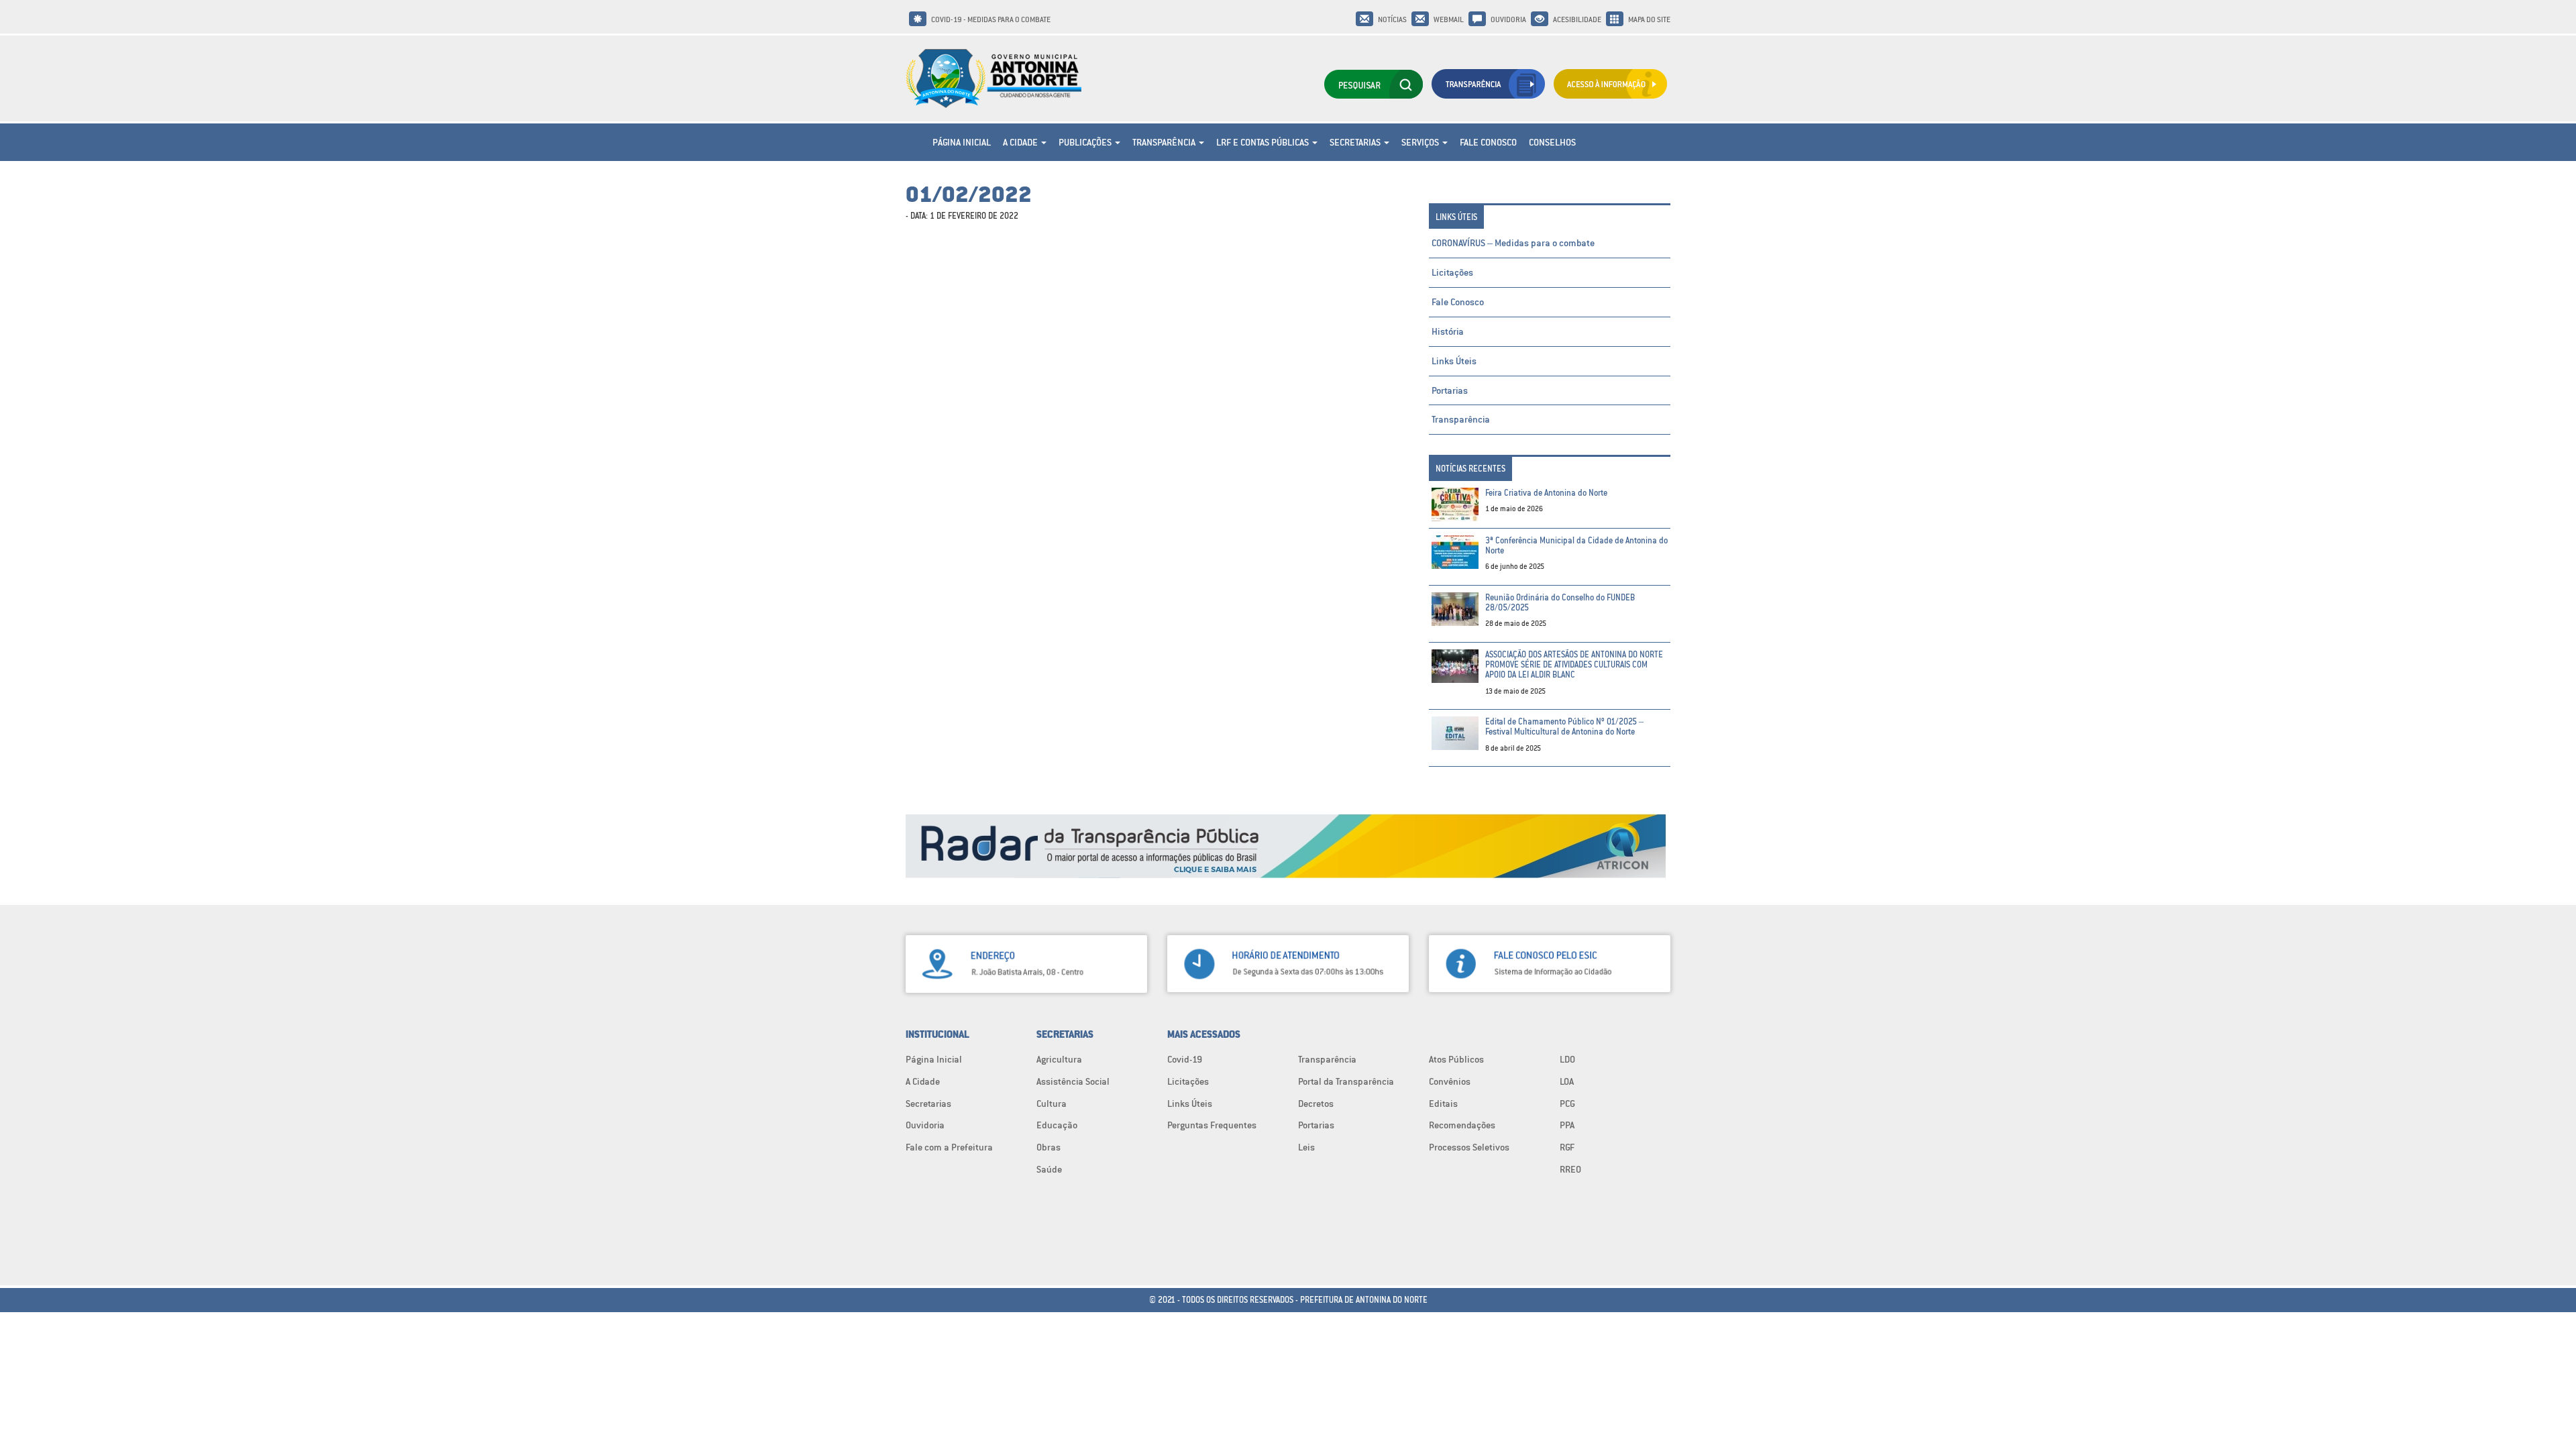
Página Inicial (961, 142)
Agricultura (1059, 1059)
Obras (1048, 1147)
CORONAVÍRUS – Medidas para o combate (1513, 243)
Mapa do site (1649, 19)
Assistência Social (1073, 1081)
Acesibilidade (1577, 19)
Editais (1443, 1103)
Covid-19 (1184, 1059)
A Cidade (1021, 142)
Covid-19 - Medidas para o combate (991, 19)
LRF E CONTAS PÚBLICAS (1263, 142)
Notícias (1392, 19)
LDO (1567, 1059)
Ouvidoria (1508, 19)
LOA (1567, 1081)
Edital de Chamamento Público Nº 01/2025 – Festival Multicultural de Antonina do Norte (1564, 726)
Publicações (1086, 142)
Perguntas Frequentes (1211, 1125)
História (1448, 331)
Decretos (1316, 1103)
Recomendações (1462, 1125)
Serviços (1421, 142)
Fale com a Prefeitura (949, 1147)
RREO (1570, 1169)
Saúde (1049, 1169)
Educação (1056, 1125)
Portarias (1450, 390)
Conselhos (1552, 142)
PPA (1567, 1125)
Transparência (1164, 142)
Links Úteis (1454, 361)
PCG (1567, 1103)
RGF (1567, 1147)
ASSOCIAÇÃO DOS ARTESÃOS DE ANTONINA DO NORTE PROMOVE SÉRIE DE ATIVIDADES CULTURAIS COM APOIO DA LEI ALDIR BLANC (1574, 664)
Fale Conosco (1488, 142)
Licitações (1452, 272)
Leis (1306, 1147)
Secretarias (1356, 142)
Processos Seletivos (1469, 1147)
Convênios (1449, 1081)
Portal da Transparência (1346, 1081)
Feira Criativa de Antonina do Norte (1546, 493)
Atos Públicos (1456, 1059)
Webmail (1449, 19)
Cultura (1051, 1103)
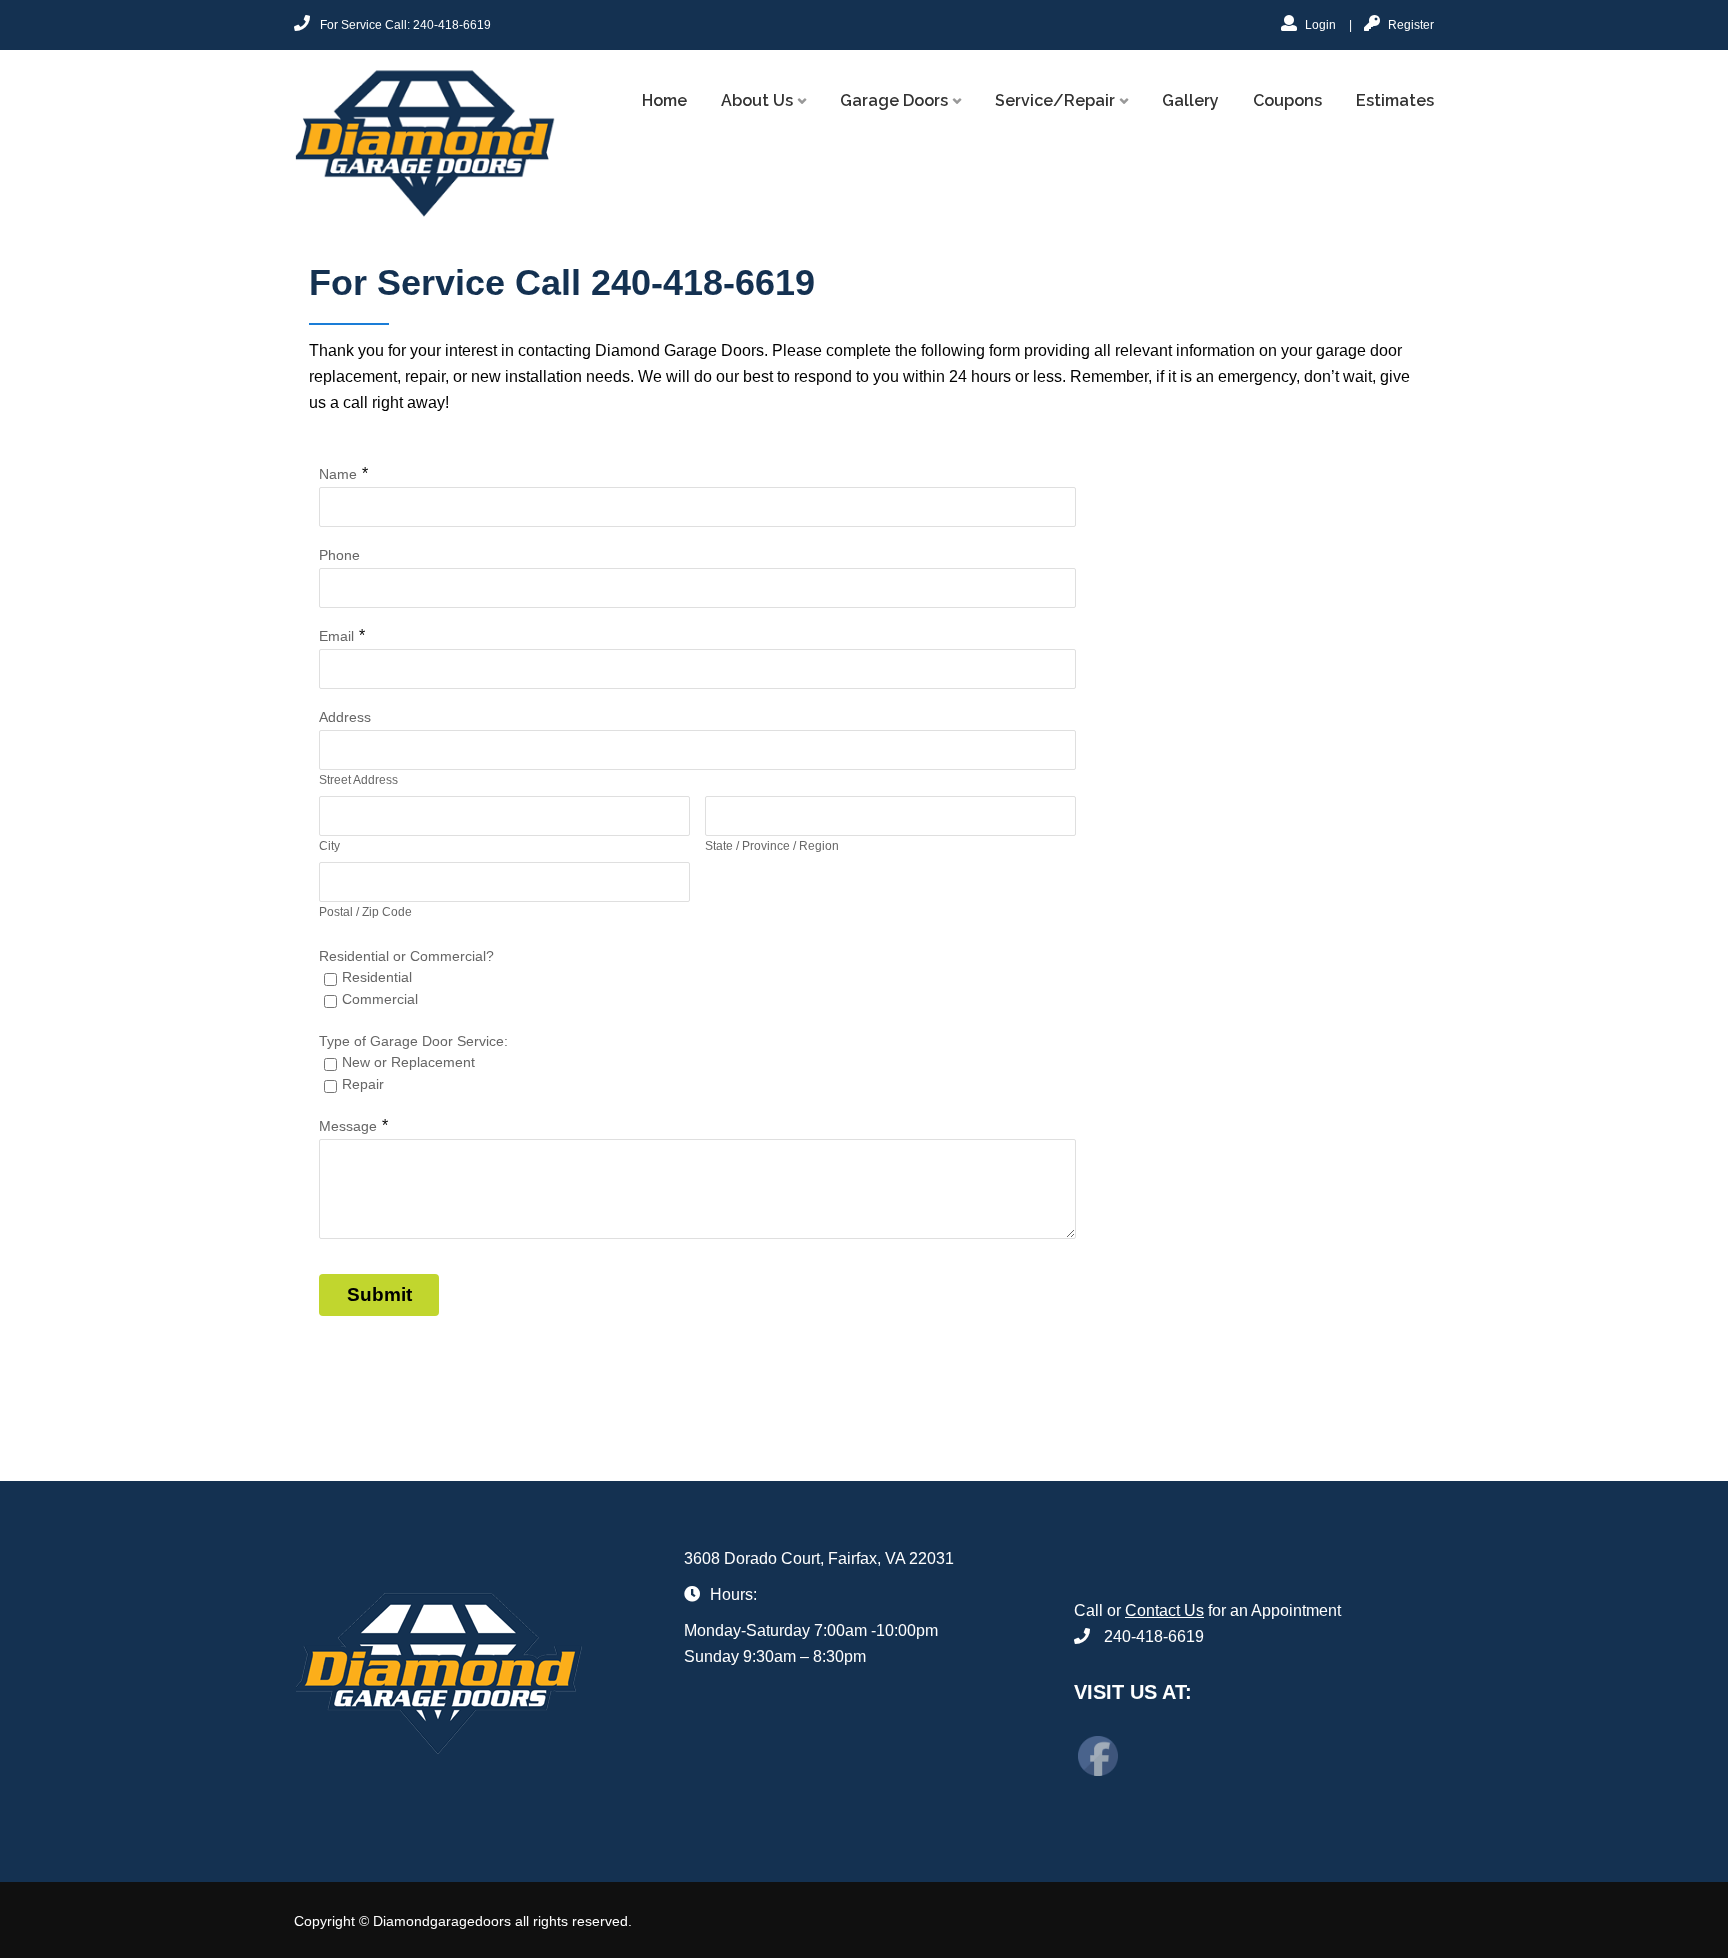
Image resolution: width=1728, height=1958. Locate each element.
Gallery (1190, 100)
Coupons (1287, 100)
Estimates (1395, 100)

+---+

WHAT YOU WILL DO: Write out exactly the lines above from the line with "CORONAVÍRUS – Medidas" through the line with "LOA (1567, 1081)", both of them included, and leave out all other lines.

EXERCISE OUTPUT:
CORONAVÍRUS – Medidas para o combate (1513, 243)
Mapa do site (1649, 19)
Assistência Social (1073, 1081)
Acesibilidade (1577, 19)
Editais (1443, 1103)
Covid-19 (1184, 1059)
A Cidade (1021, 142)
Covid-19 - Medidas para o combate (991, 19)
LRF E CONTAS PÚBLICAS (1263, 142)
Notícias (1392, 19)
LDO (1567, 1059)
Ouvidoria (1508, 19)
LOA (1567, 1081)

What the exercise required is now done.